Sophia Doll and colleagues at the German Heart Centre published their findings this week in Nature Communications, where they called their discovery “an atlas of the heart.” The team measured 16 anatomical regions of the heart and three major cardiac cell types, according to the study, through the use of high-resolution mass spectrometry-based proteomics. From low microgram sample amounts, Doll et al. tallied more than 10,700 individual proteins in the tissue. Help from researchers at the Max Planck Institute of Biochemistry in Planegg, Germany, ensured quick analysis, reaching an eventual ability to measure a whole heart in less than two days.
While profiling the heart’s valves, cardiac chambers and blood vessels, Doll and co-authors wrote they broke down heart cells into three categories: cardiac fibroblasts, smooth muscle cells and endothelial cells.
“Looking at the protein atlas of the human heart, you can see that all healthy hearts work in a very similar manner,” Doll said in a release from TUM. “We measured similar protein compositions in all the regions with few differences between them. We were also surprised to find that the right and left halves of the heart are similar, despite having quite different functions.”
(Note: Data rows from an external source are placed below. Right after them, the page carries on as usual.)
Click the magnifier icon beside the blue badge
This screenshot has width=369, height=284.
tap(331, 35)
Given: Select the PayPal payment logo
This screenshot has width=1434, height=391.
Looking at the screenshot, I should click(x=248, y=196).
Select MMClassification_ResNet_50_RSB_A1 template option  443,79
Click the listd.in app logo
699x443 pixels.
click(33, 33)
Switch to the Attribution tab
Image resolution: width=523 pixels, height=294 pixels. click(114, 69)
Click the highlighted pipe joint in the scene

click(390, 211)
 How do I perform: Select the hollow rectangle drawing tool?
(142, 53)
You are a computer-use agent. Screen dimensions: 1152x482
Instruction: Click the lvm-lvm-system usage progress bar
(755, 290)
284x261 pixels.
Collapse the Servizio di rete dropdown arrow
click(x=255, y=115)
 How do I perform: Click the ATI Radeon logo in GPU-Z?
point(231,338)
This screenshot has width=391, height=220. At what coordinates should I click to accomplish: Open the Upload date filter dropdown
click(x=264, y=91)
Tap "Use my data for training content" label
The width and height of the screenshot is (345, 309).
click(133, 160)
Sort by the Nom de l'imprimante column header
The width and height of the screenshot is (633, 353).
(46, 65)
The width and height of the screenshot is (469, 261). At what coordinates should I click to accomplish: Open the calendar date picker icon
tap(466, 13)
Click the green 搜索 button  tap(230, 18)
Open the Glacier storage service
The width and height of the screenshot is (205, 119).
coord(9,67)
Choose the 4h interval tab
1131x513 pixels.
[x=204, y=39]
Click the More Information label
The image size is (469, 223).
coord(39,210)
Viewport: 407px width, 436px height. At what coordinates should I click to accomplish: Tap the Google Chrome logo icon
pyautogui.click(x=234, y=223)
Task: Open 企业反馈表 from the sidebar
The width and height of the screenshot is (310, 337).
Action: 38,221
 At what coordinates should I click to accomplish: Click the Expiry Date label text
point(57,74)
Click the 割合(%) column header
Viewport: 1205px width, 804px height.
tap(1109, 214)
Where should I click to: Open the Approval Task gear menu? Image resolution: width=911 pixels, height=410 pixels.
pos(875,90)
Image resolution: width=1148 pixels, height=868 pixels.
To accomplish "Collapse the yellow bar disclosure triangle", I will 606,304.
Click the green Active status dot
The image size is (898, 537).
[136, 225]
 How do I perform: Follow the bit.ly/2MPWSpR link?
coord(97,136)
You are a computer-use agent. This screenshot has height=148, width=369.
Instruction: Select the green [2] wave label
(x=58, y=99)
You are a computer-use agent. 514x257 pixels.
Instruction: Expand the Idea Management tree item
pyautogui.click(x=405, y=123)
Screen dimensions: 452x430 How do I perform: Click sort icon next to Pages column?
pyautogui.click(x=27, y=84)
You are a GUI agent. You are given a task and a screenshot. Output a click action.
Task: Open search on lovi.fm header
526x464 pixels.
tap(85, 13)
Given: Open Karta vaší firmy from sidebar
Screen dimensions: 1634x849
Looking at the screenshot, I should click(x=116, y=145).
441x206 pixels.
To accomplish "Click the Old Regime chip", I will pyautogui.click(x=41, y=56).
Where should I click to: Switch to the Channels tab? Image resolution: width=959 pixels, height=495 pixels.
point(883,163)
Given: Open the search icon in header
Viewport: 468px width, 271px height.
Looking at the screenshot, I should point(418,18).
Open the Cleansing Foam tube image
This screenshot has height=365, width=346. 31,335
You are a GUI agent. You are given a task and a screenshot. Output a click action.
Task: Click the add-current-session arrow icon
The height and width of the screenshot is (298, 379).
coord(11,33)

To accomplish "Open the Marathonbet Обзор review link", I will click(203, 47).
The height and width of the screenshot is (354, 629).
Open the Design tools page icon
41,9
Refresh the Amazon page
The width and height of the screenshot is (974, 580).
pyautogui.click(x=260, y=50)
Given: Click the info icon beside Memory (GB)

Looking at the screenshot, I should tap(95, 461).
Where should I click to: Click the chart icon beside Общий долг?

Doll and her colleagues wrote they constructed the proteome with the goal of better identifying differences between healthy and diseased hearts, since previous studies have used diseased heart tissue for mapping or limited their research to select cell types.
“This approach has two problems,” Doll said. “First, the results did not give a full picture of the heart across all its regions and tissues; and second, comparative data on healthy hearts were often missing. Our study has eliminated both problems. Now the data can be used as a reference for future studies."
Doll and co-authors proved this through comparison of their heart atlas with cardiac proteomes of patients suffering from atrial fibrillation. They found the tissue differed the most in diseased hearts when it came to proteins responsible for supplying energy to heart cells; these proteins, which are responsible for energy metabolism, were compromised in all diseased hearts.
However, the researchers wrote, the changes in proteins also differed between patients, emphasizing the need for personalized care in cardiovascular practice.
“These findings show us how important personalized medicine is,” Markus Krane, deputy director of the Department of Cardiovascular Surgery at TUM, said in the release. “Although all the patients had very similar symptoms, we see from the data that a different molecular dysfunction was responsible in each case. We need to learn to recognize and treat such individual differences—especially in cardiac medicine.”